Stored items from a collection:
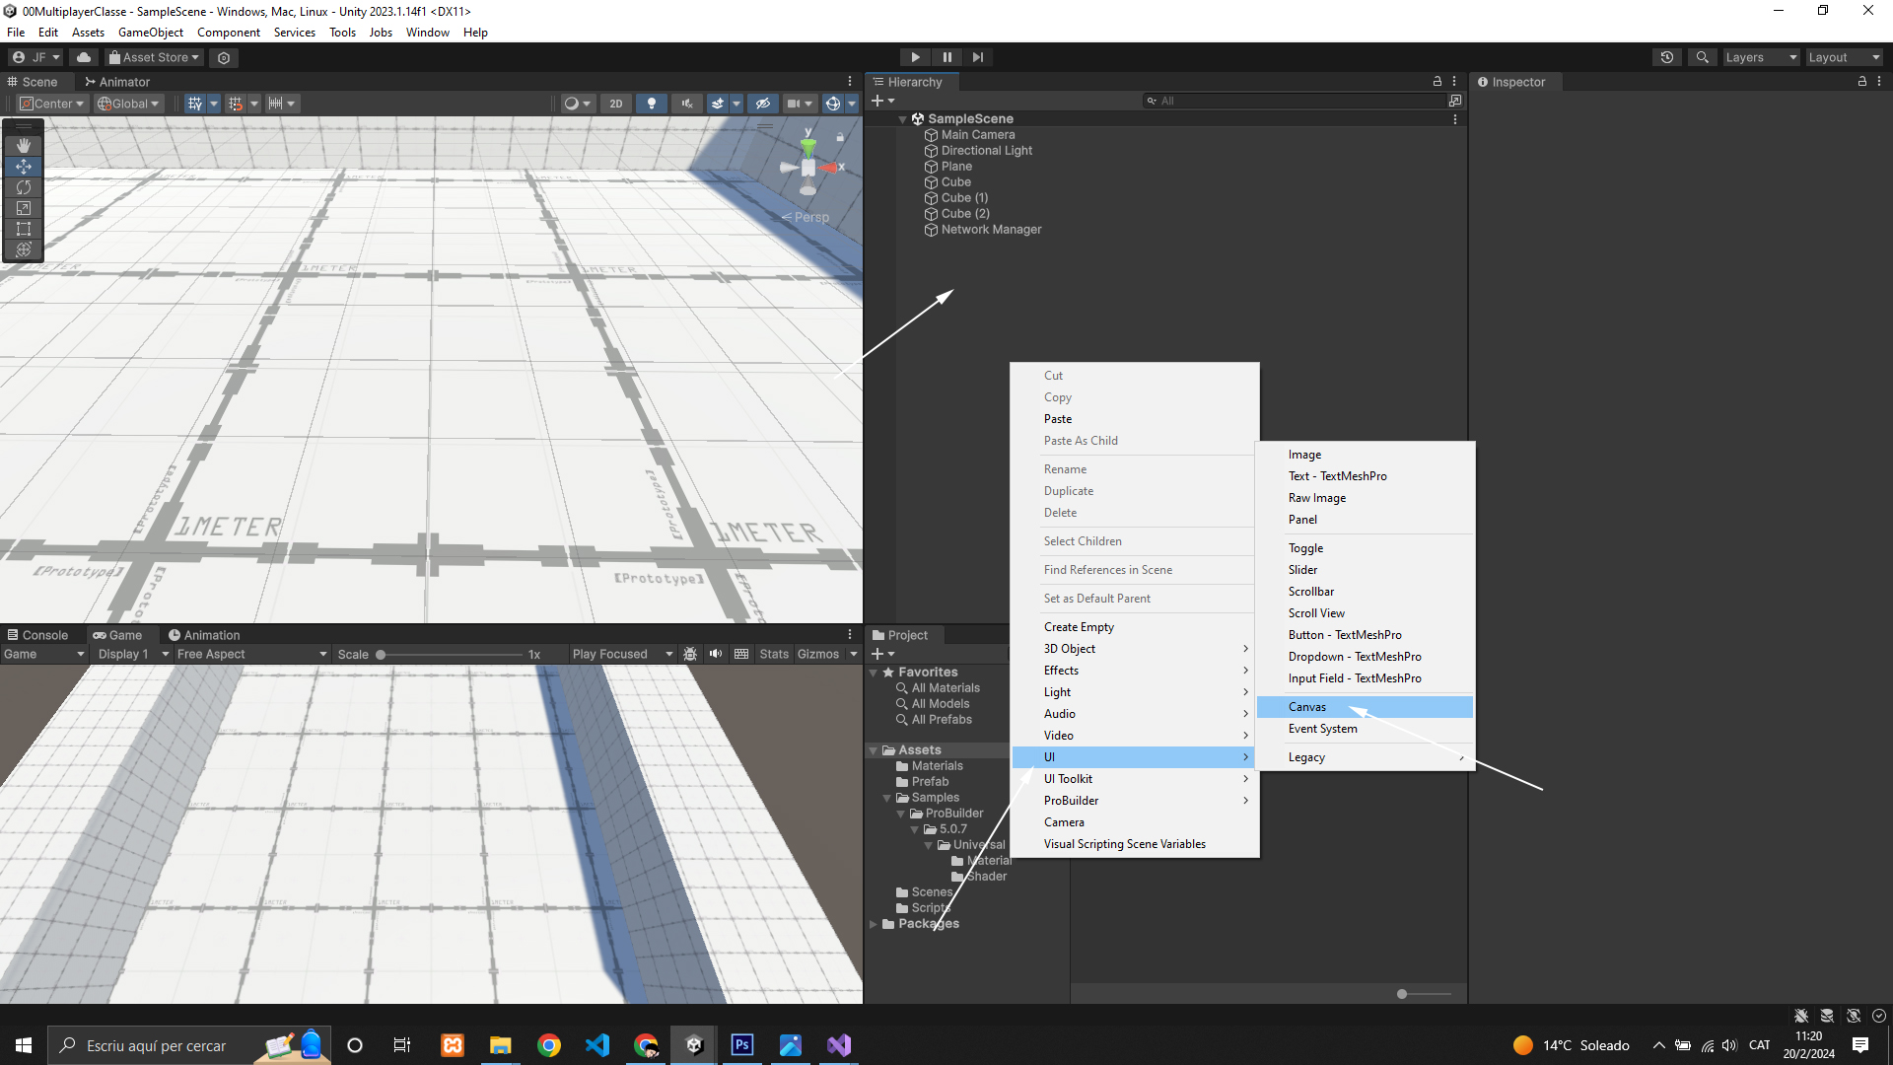Image resolution: width=1893 pixels, height=1065 pixels.
Task: Select the Rect transform tool
Action: coord(24,229)
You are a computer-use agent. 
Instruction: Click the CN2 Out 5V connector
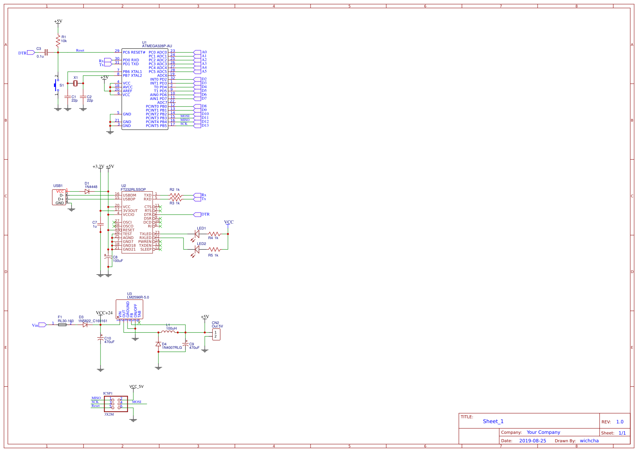216,334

§ YOUR INSTRUCTIONS:
Please retype exactly the lines from the one containing "You are a computer-use agent." through the last line of the records, both included, leaving out every picture.

§ EXERCISE RESULT:
You are a computer-use agent. 
Instruction: Click the CN2 Out 5V connector
216,334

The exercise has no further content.